What is the purpose of the diaspora conference and is it of any real value?
By Adrian Frater
With remittances a primary source of foreign exchange earnings, one of the most respected voices on diaspora issues, Professor Neville Ying, wants a session at the 2022 Jamaica Diaspora Conference to show gratitude to Jamaicans abroad. The conference takes place this week, from June 14 to 16.
While the conference, which is being held under the theme, ‘Reigniting A Nation for Greatness,’ will look to open new avenues for investment, Ying, the Executive Director of the Jamaica Diaspora Institute, said Jamaicans abroad deserve special recognition for its unwavering support of the country.
“One of the recommendations I have made for the conference is to have a thank you session to the diaspora for all the contributions they have made to the country,” said Ying, whose involvement with the diaspora spans 19 years. “It should be noted that the diaspora is poised to contribute US$3 billion to Jamaica’s economy this year through remittances.”
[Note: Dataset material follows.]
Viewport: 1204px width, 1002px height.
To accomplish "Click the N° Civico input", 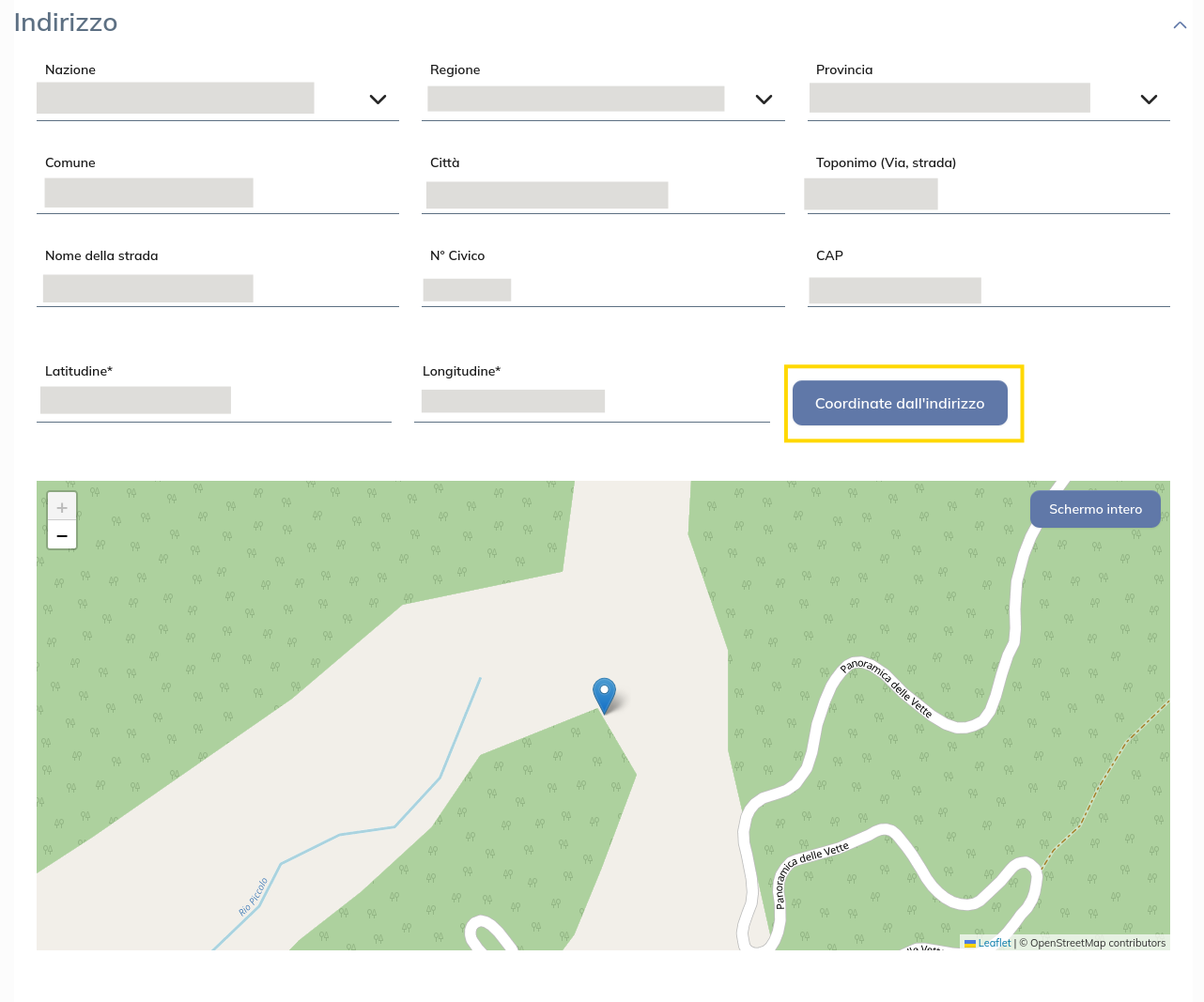I will 602,289.
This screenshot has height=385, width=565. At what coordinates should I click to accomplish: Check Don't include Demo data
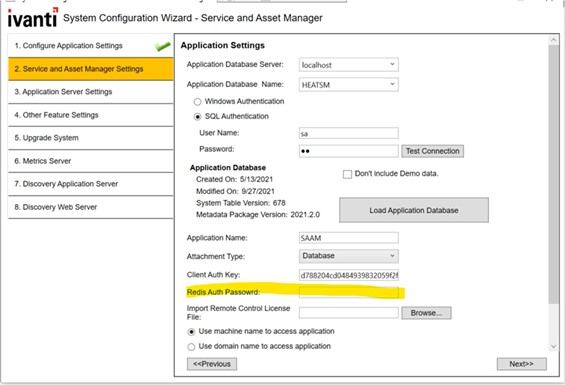(347, 174)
Speaking at the recent launch of the 2022 conference, Prime Minister Andrew Holness said the event will focus on exploring business opportunities as members of the diaspora will be urged to invest in various sectors.
“Our capital market, real estate, business process and knowledge process outsourcing are doing very well,” said Holness, in outlining areas he considers ripe for investment. “There are also good opportunities in agriculture and logistics.”
However, as it relates to him wanting to see gratitude being shown to the diaspora, which stood tall for Jamaica during the first stages of the COVID-19 pandemic, Ying said the US$2.1 billion in remittances in 2020 create a buffer for the local economy as tourism suffered major losses.
“In the heights of the COVID-19 pandemic in 202O, remittances increased by 20 per cent, and it helped to cushion the US$2.3 billion lost in tourism. That is how important the diaspora is,” declared Ying.
Adrian Frater is a journalist with over 20 years’ experience in Jamaican media.